§ INSTRUCTIONS TO FOLLOW
Which lines of the entries below run from the one holding "Given: Click the home icon before 当前位置" to the one holding "Task: Select the registrant", inclusive? Set down exactly those lines and no others.

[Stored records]
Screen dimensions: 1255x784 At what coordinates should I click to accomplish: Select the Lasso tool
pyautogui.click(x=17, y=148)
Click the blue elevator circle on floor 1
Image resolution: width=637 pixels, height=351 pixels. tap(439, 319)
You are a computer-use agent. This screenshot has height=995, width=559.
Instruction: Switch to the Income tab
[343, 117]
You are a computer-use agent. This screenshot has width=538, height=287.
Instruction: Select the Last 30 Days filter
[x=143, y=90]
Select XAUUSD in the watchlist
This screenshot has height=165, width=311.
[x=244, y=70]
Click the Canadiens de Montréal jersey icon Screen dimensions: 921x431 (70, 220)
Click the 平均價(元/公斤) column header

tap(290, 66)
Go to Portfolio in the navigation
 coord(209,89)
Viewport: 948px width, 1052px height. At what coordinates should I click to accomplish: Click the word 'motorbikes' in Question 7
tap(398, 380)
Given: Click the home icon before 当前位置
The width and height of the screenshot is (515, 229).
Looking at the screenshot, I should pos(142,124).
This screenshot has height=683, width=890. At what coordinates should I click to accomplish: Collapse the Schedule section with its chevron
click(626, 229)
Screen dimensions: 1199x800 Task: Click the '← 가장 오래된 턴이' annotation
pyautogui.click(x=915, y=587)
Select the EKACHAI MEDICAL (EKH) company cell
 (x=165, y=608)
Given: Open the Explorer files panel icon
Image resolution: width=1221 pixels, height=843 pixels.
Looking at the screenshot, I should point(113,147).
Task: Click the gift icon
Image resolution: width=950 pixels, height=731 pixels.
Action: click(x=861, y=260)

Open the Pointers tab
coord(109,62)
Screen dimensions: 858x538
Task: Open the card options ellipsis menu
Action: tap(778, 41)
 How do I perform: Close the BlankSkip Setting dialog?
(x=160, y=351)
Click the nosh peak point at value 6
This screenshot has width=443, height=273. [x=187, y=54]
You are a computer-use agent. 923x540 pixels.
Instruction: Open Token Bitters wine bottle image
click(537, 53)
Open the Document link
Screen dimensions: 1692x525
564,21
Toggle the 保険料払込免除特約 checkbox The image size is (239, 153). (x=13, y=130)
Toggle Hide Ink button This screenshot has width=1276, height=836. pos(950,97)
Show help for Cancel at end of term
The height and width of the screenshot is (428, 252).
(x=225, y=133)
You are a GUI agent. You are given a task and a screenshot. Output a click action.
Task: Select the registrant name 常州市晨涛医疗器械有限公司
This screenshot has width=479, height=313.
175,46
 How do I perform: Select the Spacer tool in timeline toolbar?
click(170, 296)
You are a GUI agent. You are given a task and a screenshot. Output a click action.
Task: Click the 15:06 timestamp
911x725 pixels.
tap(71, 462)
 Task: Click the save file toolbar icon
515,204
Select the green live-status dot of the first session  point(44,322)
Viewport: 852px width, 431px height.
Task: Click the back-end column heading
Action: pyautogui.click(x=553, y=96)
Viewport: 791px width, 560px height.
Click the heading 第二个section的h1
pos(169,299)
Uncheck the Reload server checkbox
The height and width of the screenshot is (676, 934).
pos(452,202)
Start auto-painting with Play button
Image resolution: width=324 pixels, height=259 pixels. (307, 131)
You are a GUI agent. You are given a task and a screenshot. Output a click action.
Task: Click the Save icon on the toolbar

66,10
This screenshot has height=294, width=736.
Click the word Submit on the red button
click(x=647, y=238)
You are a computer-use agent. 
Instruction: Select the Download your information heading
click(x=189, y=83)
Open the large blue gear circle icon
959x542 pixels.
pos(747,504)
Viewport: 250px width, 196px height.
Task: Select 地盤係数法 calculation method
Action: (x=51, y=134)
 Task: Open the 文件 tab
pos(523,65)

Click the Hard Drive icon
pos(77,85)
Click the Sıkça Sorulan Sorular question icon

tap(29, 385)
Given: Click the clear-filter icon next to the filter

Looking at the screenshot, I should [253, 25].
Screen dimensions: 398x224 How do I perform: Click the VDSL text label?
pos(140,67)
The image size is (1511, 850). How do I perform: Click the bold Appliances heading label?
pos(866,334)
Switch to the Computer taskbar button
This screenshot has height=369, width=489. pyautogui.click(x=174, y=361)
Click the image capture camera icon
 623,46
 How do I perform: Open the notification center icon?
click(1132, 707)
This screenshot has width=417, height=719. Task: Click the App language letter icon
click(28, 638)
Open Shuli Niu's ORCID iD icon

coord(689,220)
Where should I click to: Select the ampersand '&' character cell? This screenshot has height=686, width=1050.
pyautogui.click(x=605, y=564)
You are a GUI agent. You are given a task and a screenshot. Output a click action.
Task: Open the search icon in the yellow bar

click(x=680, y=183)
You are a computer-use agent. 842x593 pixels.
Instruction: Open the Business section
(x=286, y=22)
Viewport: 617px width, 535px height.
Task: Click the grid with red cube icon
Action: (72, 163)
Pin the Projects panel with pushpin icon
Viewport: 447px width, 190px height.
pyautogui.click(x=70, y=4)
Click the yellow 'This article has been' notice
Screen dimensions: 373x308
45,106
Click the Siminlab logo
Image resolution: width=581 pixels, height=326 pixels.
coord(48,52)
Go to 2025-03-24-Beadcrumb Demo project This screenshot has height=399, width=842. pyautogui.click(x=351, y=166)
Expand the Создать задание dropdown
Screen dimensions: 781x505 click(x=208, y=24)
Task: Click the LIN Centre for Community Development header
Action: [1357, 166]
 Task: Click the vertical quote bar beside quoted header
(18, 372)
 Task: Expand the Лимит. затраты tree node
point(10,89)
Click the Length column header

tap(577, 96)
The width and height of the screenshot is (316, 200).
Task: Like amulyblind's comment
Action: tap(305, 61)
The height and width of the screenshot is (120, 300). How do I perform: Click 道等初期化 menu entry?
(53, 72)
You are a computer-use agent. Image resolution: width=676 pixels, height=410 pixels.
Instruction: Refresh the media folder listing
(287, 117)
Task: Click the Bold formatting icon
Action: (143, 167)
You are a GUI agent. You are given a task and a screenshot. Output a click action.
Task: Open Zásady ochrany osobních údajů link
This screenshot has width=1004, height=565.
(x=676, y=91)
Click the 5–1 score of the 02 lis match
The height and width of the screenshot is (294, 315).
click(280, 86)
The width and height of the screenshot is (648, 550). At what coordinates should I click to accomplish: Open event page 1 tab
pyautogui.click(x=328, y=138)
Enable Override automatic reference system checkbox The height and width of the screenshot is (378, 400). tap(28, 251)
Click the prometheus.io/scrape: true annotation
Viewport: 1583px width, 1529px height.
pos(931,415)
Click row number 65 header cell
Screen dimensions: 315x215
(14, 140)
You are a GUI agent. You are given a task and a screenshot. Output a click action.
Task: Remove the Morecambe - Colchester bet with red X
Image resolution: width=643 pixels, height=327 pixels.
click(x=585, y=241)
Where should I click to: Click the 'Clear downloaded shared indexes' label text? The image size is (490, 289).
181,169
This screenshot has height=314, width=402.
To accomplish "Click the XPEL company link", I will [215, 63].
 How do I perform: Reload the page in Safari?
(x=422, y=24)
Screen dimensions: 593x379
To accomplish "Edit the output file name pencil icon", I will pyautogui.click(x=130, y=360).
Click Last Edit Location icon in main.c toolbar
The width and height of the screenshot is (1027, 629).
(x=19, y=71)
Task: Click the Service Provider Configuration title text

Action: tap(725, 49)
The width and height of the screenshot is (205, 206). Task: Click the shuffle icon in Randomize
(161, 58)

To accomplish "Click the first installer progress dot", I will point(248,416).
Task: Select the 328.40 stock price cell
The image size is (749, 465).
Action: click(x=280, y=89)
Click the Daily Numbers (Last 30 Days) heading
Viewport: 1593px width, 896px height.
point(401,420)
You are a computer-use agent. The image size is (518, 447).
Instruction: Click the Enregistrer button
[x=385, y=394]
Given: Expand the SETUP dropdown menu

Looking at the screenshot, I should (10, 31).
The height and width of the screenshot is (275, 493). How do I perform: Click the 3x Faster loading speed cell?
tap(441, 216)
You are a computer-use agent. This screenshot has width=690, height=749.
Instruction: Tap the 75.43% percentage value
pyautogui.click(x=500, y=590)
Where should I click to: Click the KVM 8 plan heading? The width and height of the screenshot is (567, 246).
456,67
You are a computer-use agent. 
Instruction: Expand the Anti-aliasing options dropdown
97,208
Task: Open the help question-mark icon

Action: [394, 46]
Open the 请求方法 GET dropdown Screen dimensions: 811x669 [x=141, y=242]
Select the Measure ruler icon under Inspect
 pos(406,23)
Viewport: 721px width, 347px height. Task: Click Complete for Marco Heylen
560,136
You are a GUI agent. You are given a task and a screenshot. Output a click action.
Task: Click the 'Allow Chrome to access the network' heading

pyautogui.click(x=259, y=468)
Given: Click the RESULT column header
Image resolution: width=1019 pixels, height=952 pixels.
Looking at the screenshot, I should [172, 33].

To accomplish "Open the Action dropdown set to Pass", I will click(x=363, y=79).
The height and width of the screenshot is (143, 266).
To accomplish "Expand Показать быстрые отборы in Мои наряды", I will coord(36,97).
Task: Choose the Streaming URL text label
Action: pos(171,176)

§ TASK RESULT
Given: Click the home icon before 当前位置
The width and height of the screenshot is (515, 229).
Looking at the screenshot, I should pos(142,124).
This screenshot has height=683, width=890. At what coordinates should I click to accomplish: Collapse the Schedule section with its chevron
click(626, 229)
Screen dimensions: 1199x800 Task: Click the '← 가장 오래된 턴이' annotation
pyautogui.click(x=915, y=587)
Select the EKACHAI MEDICAL (EKH) company cell
 (x=165, y=608)
Given: Open the Explorer files panel icon
Image resolution: width=1221 pixels, height=843 pixels.
Looking at the screenshot, I should point(113,147).
Task: Click the gift icon
Image resolution: width=950 pixels, height=731 pixels.
Action: click(x=861, y=260)

Open the Pointers tab
coord(109,62)
Screen dimensions: 858x538
Task: Open the card options ellipsis menu
Action: tap(778, 41)
 How do I perform: Close the BlankSkip Setting dialog?
(x=160, y=351)
Click the nosh peak point at value 6
This screenshot has width=443, height=273. [x=187, y=54]
You are a computer-use agent. 923x540 pixels.
Instruction: Open Token Bitters wine bottle image
click(537, 53)
Open the Document link
Screen dimensions: 1692x525
564,21
Toggle the 保険料払込免除特約 checkbox The image size is (239, 153). (x=13, y=130)
Toggle Hide Ink button This screenshot has width=1276, height=836. pos(950,97)
Show help for Cancel at end of term
The height and width of the screenshot is (428, 252).
(x=225, y=133)
You are a GUI agent. You are given a task and a screenshot. Output a click action.
Task: Select the registrant name 常州市晨涛医疗器械有限公司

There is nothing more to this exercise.